WHAT NEEDS TO BE DONE
Below are entries. Pull out all lines containing "computer".

*** INPUT MATERIAL ***

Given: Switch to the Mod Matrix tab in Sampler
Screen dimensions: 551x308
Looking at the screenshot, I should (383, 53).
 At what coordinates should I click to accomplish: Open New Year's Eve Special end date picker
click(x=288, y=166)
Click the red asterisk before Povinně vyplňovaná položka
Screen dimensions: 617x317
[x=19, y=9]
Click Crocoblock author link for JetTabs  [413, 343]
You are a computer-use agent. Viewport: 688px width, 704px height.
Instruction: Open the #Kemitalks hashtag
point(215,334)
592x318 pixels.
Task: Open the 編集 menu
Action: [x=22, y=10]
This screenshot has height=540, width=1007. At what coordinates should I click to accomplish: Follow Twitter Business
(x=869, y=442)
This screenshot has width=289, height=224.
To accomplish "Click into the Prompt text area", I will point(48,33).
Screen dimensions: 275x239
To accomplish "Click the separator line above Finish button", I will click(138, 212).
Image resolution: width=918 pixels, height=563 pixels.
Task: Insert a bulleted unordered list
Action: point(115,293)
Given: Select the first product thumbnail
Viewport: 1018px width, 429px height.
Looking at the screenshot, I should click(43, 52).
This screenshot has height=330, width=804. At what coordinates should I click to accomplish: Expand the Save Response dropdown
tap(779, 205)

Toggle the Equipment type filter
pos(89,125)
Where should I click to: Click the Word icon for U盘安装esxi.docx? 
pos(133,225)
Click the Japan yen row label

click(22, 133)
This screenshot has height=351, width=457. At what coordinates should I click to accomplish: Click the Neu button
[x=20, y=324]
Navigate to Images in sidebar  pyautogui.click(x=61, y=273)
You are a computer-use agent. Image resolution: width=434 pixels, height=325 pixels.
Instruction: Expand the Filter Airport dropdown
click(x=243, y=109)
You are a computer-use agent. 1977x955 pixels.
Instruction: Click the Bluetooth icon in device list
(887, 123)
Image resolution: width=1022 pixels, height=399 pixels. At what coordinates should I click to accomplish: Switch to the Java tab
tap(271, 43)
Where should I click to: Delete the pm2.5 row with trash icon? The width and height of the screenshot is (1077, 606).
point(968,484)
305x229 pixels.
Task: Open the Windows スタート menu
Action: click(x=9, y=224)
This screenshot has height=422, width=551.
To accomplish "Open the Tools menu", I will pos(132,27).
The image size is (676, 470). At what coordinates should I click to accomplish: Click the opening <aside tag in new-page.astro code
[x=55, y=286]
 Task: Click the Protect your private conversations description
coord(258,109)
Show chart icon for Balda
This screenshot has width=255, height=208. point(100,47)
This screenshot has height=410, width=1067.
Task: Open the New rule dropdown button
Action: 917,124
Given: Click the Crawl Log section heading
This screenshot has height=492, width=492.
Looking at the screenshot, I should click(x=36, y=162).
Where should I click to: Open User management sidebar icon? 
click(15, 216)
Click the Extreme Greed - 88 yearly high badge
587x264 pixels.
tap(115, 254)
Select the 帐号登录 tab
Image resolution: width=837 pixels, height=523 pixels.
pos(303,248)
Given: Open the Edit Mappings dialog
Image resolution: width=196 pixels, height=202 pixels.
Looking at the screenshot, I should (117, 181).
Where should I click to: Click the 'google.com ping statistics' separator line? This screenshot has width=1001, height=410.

***

ANSWER TO THIS EXERCISE
You are a computer-use agent. Viewport: 688px width, 704px height.
You are a computer-use agent. Image resolution: width=434 pixels, height=325 pixels.
You are a computer-use agent. 1977x955 pixels.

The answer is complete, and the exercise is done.